╭──
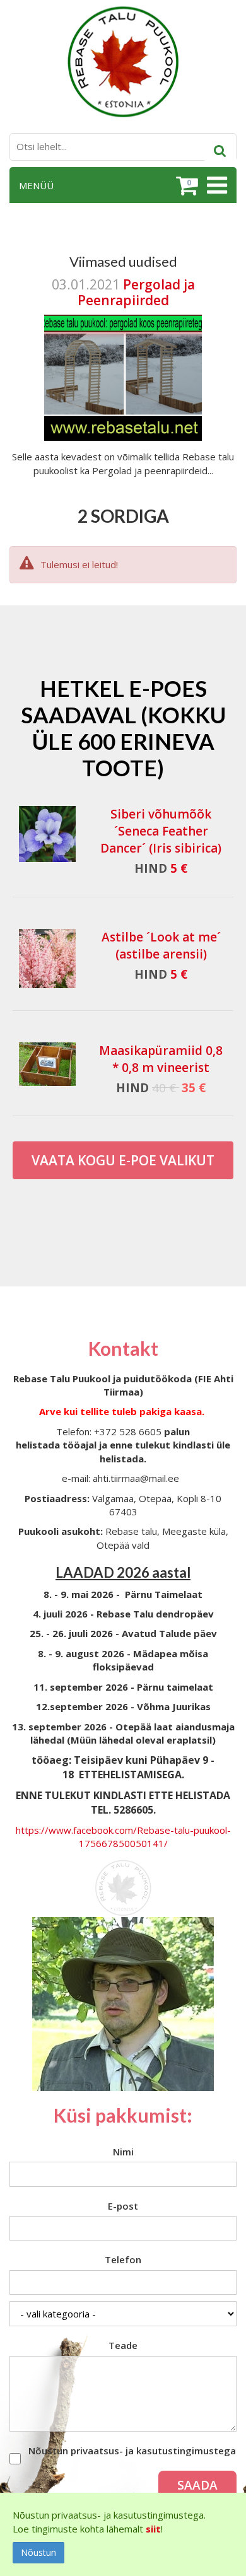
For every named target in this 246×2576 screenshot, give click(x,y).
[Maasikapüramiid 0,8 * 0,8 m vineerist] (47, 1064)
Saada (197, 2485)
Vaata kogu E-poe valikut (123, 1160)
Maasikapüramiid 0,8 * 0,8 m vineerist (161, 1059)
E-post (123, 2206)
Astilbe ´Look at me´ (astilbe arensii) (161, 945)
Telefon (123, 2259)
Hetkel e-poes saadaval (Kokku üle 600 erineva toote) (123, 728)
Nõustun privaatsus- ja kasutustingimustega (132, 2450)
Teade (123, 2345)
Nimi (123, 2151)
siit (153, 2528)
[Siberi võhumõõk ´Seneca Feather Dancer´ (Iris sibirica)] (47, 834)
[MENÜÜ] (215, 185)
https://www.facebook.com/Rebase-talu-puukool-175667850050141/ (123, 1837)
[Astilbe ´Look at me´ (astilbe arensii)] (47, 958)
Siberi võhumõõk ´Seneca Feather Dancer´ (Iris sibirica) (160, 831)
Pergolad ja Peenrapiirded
╰──
> **What the task requires**
Every line that includes "Look" must be copied from the material above.

> **Answer space**
Astilbe ´Look at me´ (astilbe arensii) (161, 945)
[Astilbe ´Look at me´ (astilbe arensii)] (47, 958)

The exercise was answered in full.